106 minutes (18) 1976 Arrow DVD Region 2 retail

RATING: 7/10
reviewed by Jim Steel
Currently released as part of a DVD boxset, Satan's Brew (aka: Satansbraten) was Fassbinder's attempt at an out-and-out comedy. It's a bit like (for example) Michael Winner attempting to make a work of guerrilla cinema, or... well - you get the idea. In other words, it's comedy, Jim, but not as we know it.

Kurt Raab (outstanding in a cast of grotesques) plays Walter Kranz, a womanising, anarchist poet. He is suffering from a lengthy spell of writer's block. As well as a string of mistresses, he is also married to Luisa (Helen Vita) in a relationship that is so unlikely that at first I took her for his landlady. Also staying with them is his deranged brother, Ernst (Volker Spengler), who keeps catching flies and trying to have sex with them. After failing to get an advance from his publisher, Walter appears to accidentally shoot one of his mistresses as she is writing him a large cheque. This enables him to clear some of his debts, but now means that policeman Lauf (unconvincingly played by Ulli Lommel) is investigating him for the murder.
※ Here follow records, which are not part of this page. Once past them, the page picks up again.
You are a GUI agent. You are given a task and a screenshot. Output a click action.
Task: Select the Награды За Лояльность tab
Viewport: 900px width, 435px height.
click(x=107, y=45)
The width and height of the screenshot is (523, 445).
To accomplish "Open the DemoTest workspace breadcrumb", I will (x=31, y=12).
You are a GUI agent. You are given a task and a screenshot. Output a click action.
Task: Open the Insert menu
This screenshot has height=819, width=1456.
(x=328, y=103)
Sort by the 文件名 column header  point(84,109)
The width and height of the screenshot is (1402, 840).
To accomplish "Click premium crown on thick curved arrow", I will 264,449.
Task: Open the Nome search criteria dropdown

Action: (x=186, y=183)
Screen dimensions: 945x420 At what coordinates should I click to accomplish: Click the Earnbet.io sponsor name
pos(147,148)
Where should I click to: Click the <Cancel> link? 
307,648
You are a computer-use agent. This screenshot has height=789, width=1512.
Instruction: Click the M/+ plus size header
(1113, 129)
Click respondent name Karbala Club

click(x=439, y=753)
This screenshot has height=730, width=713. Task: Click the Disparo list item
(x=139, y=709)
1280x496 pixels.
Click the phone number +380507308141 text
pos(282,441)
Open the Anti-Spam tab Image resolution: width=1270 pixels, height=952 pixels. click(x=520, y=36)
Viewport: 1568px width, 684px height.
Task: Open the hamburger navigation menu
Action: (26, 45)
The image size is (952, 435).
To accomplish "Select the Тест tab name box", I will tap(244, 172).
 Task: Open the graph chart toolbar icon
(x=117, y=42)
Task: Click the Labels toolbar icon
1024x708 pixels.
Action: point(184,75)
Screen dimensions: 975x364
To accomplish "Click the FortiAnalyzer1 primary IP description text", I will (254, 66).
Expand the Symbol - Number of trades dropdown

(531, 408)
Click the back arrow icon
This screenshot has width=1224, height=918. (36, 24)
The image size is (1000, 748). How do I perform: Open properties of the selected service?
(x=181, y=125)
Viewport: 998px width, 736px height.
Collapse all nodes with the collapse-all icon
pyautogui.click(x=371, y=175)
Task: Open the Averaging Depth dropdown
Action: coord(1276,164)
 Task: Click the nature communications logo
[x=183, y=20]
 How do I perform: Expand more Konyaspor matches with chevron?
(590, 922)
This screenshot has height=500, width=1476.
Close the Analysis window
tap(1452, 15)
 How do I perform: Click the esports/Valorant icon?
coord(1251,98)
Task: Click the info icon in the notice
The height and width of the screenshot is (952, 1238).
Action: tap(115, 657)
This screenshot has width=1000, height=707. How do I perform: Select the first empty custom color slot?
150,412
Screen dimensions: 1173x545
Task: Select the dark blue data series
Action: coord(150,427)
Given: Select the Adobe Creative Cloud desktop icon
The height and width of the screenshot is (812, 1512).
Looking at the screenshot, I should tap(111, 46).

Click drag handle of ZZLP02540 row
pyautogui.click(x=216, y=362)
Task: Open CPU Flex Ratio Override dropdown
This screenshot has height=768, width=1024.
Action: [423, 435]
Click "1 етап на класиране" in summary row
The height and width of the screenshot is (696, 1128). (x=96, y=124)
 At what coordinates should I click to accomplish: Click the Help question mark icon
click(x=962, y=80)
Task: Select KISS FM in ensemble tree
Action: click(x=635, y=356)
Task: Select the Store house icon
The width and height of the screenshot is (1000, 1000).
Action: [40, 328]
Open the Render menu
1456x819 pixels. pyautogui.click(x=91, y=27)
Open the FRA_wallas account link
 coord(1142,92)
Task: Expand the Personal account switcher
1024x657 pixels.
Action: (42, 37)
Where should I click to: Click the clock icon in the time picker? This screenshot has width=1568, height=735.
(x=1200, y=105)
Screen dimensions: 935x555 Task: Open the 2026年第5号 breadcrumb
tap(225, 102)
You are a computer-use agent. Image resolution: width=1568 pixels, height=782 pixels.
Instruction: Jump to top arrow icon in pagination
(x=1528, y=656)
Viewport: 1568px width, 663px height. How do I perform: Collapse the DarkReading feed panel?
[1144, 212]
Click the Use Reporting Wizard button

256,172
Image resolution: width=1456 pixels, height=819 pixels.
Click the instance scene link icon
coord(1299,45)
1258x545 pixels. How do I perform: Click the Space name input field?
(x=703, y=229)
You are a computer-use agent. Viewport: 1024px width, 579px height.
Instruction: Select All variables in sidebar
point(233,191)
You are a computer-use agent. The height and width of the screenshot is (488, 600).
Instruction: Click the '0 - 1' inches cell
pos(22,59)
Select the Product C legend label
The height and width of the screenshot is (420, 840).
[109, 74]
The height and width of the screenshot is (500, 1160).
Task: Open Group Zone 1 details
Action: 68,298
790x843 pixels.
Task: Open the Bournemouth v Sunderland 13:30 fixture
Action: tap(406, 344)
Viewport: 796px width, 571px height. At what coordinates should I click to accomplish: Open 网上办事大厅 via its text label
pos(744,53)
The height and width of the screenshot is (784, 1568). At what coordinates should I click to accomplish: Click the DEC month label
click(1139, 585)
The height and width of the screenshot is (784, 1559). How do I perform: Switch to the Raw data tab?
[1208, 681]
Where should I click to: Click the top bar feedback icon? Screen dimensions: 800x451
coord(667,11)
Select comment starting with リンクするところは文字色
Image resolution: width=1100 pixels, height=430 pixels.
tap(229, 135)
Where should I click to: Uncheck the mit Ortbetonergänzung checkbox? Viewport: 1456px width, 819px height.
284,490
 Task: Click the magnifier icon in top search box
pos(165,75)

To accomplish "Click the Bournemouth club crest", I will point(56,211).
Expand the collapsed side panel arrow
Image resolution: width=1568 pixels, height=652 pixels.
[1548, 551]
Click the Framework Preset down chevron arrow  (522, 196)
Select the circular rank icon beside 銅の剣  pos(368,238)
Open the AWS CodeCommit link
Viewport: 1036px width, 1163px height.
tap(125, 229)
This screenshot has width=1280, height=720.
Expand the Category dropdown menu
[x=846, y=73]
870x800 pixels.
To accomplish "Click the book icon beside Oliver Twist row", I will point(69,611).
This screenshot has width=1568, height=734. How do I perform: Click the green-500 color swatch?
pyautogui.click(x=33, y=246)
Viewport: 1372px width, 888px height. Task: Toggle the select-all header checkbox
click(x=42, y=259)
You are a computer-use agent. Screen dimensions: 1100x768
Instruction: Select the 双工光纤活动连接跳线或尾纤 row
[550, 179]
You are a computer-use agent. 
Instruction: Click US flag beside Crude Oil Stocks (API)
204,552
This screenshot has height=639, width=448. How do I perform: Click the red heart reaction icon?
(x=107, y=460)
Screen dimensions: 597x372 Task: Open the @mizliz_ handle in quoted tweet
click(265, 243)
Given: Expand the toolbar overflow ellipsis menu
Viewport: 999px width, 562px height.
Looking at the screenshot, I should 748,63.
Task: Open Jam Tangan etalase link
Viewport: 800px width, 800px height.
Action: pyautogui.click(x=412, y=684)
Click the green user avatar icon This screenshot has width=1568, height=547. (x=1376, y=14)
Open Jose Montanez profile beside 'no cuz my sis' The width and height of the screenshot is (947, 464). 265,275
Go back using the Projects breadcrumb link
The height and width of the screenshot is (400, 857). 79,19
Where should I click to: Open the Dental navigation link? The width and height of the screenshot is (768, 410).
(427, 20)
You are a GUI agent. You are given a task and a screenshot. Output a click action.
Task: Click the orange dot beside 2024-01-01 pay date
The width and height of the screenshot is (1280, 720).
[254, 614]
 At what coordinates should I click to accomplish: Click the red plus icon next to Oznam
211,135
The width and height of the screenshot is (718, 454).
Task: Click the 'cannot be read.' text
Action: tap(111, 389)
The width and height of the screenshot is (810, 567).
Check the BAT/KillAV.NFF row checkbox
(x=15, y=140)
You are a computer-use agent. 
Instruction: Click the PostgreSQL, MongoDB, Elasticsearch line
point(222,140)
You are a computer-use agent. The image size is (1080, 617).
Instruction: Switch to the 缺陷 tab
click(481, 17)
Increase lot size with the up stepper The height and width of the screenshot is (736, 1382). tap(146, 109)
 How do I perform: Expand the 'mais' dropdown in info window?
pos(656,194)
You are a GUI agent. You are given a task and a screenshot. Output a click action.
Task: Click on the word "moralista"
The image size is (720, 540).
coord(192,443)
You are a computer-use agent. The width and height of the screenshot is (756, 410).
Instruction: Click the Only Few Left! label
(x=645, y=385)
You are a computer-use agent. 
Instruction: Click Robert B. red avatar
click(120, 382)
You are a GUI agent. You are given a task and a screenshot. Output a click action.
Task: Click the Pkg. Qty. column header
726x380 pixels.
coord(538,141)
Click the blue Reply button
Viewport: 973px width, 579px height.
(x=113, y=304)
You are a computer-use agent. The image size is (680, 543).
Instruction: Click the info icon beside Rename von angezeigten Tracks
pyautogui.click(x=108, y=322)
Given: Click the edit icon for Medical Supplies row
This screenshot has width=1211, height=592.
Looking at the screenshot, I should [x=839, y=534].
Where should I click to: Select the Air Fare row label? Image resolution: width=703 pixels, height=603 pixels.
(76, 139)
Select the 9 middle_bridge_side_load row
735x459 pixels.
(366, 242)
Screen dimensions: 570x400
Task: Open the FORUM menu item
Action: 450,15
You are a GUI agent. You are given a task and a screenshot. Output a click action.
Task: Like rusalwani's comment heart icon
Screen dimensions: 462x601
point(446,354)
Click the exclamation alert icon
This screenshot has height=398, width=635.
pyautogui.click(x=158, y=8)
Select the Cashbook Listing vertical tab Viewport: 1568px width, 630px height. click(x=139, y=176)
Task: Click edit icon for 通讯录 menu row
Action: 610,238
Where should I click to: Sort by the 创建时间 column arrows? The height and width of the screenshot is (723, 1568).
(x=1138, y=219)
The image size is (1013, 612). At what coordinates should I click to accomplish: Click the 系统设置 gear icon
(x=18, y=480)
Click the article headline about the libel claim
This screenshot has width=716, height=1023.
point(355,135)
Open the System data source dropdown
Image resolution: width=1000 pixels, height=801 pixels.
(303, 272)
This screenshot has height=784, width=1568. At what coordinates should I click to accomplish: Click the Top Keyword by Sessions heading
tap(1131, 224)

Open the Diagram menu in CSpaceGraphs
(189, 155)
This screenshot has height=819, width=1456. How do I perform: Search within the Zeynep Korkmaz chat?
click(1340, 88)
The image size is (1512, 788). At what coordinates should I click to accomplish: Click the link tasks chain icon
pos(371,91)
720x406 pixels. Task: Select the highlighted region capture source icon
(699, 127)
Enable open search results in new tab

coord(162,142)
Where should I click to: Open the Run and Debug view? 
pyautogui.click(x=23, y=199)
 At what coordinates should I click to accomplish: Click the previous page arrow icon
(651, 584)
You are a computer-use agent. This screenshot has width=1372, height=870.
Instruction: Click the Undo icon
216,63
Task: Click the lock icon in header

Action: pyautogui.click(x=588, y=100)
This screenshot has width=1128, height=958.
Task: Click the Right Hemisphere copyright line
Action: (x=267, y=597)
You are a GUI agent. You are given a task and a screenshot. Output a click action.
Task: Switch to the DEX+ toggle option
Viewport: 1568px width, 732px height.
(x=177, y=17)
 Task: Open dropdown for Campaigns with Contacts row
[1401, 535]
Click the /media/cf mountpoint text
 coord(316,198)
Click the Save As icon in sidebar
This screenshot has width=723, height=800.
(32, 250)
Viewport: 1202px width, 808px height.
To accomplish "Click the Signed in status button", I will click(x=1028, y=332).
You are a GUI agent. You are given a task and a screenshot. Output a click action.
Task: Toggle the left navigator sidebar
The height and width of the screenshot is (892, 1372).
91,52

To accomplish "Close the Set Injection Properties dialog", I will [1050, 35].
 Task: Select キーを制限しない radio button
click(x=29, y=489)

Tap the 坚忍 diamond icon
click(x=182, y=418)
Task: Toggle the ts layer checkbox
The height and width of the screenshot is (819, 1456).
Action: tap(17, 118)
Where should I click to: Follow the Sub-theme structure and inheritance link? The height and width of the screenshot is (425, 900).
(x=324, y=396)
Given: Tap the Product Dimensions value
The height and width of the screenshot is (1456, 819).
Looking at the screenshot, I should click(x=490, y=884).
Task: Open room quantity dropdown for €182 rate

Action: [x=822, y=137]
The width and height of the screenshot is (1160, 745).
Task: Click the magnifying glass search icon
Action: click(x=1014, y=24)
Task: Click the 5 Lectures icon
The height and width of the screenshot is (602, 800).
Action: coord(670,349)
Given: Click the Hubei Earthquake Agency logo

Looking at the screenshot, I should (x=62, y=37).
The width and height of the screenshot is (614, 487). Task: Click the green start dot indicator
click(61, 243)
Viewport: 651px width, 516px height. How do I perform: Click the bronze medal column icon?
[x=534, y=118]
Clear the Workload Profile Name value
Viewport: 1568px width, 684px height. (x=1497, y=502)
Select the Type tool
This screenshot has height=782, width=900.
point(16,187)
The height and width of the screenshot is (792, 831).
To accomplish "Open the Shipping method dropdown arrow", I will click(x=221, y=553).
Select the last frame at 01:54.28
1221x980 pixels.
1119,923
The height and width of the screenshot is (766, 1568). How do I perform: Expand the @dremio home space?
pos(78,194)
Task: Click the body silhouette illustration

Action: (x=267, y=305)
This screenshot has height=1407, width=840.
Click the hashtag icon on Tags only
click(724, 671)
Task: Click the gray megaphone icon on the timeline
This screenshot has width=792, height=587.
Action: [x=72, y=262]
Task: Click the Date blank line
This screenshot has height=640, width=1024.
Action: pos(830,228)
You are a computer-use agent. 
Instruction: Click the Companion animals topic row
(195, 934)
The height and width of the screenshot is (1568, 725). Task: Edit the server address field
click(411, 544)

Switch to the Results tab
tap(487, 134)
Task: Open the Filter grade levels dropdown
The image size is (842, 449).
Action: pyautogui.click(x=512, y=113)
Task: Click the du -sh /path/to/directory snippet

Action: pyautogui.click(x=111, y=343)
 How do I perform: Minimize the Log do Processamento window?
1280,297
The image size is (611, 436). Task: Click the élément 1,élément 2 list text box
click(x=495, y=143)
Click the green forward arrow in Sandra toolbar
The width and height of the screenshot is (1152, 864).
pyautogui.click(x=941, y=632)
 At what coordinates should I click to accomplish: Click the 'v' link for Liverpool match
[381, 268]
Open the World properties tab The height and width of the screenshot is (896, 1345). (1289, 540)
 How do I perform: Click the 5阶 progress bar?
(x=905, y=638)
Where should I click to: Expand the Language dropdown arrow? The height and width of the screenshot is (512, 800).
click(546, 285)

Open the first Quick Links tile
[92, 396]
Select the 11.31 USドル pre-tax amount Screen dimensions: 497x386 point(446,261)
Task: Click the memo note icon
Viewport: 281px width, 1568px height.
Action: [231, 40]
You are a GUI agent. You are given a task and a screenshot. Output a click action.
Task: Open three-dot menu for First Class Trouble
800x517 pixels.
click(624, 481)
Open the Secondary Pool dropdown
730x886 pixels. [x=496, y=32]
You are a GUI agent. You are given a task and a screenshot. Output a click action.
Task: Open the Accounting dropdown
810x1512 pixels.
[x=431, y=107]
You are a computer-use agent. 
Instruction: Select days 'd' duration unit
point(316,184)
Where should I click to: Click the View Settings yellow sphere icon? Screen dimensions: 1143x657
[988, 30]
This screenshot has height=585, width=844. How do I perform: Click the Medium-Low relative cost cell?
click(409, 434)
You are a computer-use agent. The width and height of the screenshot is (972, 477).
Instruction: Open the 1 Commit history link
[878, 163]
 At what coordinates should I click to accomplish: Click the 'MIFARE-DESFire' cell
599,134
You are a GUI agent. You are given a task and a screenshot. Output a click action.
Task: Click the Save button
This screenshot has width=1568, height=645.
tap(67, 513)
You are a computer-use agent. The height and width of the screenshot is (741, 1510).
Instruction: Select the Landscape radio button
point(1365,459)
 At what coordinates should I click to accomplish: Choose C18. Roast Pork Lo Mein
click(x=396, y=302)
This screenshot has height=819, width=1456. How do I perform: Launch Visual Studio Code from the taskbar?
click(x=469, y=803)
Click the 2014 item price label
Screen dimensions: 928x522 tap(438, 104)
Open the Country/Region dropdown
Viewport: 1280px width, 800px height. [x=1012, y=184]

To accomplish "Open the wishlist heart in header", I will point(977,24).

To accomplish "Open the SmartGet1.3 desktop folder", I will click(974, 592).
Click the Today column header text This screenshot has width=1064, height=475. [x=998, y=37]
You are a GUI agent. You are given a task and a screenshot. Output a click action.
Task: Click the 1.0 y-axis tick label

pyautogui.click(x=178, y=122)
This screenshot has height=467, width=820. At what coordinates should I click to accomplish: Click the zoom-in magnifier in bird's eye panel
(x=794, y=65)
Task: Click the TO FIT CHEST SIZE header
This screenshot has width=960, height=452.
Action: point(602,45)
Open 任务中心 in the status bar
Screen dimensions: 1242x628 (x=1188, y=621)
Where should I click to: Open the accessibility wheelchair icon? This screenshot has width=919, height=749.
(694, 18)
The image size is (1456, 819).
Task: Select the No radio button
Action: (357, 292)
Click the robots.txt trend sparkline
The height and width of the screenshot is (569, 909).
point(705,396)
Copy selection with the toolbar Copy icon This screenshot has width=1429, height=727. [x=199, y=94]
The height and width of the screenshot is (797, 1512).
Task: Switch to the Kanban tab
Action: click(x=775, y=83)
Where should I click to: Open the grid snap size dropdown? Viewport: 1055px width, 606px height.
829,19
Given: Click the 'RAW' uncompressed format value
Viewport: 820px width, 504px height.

His only plan to beat his writer's block is to write a book on prostitutes, which rapidly eats up his money on 'research'. Then he is struck by inspiration and begins to scribble down a poem about an albatross. Apparently it's quite wonderful, although this is something that is lost in the journey between the German dialogue and the subtitles. It also happens to be from a poem by real life poet Stefan George (1868-1933), as Luisa soon discovers. How does Walter react to this unconscious piece of plagiarism? He assumes that he is the reincarnation of George. He hires a coterie of young men who dress in monochrome Victorian fashions, including garish black-and-white makeup. George was, of course, gay, so Walter tries to become gay, with teeth-grinding results. Ironically he also gains a female groupie (Margit Carstensen in comedy glasses) who believes the hype. It's obvious that Fassbinder identifies much more with George than with Walter, but anyone lacking familiarity with the works of George will just have to take Fassbinder on trust.

Fassbinder is saying much about identity, creativity, hypocrisy and the superficial nature of fame, but he also remembers to put a few laughs into the mix as well. Walter's novel, for example, is called 'No Celebration For The Fuhrer's Dead Dog'. Genius. Satan's Brew is a complex and at times challenging work, and, although underrated, it is hardly Fassbinder's finest hour. However, it is certainly not dull. That would have been unforgivable.